Las luces de la Comandancia de la Guardia Civil de València siguen encendidas, pero en los pasillos ya se respira un aire distinto de cambio. Uno de sus referentes fundamentales, el cabo mayor Jesús Ismael Moreno Ortiz, ha firmado su último servicio. Tras 48 años de entrega y dedicación, ha llegado el momento de colgar el uniforme. Nacido en el cuartel de Patraix, el mismo que le ve cortarse la coleta, Moreno se ha convertido en mediador de sus compañeros, apoyo de mandos y el corazón de una unidad que para él ha sido una pasarela hacia un merecido descanso.

Jesús Ismael Moreno Ortiz nació el 17 de junio de 1961 en el Hospital Militar de Quart de Poblet. Hijo de padres migrantes de un pequeño pueblo de Badajoz, él, guardia civil, y ella, ama de casa, Jesús es uno de los ocho hermanos que conforman la unidad familiar de los Moreno-Ortiz, conocidos como los “ocho-machos” porque todos son varones. Durante toda su vida ha servido a la Guardia Civil, con todos los cambios de destino que lleva pertenecer a ese Cuerpo, en cuyo seno ha sido testigo de momentos importantes de la historia de España.

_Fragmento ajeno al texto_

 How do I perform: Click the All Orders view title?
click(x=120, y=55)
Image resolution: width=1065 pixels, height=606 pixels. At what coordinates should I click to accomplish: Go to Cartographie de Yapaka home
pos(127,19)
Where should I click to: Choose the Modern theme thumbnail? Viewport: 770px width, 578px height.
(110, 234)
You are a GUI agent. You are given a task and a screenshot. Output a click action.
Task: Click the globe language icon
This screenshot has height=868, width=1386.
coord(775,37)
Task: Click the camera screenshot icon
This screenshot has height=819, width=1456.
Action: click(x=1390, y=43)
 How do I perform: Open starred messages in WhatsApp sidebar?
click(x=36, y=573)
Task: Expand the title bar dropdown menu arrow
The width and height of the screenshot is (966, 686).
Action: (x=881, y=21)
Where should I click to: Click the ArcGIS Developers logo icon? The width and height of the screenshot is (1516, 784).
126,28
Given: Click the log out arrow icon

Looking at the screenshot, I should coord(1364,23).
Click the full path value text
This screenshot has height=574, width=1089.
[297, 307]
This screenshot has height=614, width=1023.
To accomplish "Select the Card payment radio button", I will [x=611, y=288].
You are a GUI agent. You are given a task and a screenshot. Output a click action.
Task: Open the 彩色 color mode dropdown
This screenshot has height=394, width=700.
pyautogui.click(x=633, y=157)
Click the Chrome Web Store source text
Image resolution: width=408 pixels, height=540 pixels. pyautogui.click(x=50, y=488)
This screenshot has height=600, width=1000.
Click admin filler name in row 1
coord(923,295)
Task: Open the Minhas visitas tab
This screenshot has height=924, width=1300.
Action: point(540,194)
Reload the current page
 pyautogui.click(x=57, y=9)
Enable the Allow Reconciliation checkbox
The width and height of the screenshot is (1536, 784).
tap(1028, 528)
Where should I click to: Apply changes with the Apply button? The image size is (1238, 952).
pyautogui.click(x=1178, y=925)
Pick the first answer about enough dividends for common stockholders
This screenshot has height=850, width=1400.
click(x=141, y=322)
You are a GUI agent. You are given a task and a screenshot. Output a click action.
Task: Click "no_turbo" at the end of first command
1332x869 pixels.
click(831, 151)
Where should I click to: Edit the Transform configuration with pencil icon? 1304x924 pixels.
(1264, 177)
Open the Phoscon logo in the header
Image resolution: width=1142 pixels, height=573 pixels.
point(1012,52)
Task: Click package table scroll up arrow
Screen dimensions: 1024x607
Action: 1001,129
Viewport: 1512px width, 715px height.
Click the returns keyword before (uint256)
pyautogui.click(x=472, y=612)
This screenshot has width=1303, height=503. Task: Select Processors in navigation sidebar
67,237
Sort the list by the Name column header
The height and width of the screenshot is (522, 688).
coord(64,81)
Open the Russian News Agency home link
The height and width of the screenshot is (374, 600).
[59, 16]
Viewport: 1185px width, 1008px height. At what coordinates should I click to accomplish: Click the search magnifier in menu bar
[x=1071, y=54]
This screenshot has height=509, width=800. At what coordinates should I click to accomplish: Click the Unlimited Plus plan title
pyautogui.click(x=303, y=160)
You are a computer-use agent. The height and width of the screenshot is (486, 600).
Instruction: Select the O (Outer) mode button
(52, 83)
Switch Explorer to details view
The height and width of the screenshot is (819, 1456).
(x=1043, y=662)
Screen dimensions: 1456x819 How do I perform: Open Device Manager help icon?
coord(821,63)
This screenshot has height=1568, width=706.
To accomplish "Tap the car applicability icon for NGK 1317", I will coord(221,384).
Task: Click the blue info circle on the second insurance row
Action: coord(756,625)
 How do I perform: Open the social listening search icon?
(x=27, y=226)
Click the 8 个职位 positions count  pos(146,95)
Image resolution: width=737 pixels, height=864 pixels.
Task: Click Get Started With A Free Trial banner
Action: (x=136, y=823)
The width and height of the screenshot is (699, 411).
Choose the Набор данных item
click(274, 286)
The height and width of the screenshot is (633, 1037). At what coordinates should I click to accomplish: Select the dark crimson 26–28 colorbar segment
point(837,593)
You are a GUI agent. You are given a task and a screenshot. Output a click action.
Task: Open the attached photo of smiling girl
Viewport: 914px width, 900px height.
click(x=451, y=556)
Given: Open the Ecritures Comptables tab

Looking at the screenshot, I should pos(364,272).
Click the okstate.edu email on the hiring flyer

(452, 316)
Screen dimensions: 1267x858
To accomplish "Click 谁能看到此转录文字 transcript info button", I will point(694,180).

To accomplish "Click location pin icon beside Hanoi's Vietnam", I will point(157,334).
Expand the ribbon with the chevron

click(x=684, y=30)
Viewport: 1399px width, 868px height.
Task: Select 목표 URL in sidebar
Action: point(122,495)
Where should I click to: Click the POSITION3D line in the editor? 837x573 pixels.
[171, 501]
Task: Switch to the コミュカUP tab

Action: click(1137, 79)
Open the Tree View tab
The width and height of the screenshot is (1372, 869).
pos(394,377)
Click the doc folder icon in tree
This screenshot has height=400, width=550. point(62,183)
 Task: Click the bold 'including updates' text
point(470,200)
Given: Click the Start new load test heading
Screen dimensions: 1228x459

Correteando por el cuartel

Desde su nacimiento, Jesús y sus hermanos crecieron rodeados de guardias y jugando por cada rincón del cuartel de Patraix, donde su padre, Antonio Moreno, estaba destinado. Aunque formaba parte del Cuerpo, todos lo recuerdan como el hijo del zapatero de la Comandancia. Fue allí, en Patraix, en ese número 4 de la calle Calamocha, donde Moreno hijo descubrió la vocación que acabaría guiando toda su vida. Solo él y otro hermano decidieron seguir los pasos del padre

Crecer en un cuartel deja momentos inolvidables y un fuerte vínculo entre los que residían entre esas cuatro paredes. Su compañero, el sargento Hervás recuerda con especial cariño la complicidad entre ambos; como las veces que lo subía a hombros para que el joven pudiera alcanzar los frutos más altos del limonero que había en el patio de armas, porque solo no llegaba.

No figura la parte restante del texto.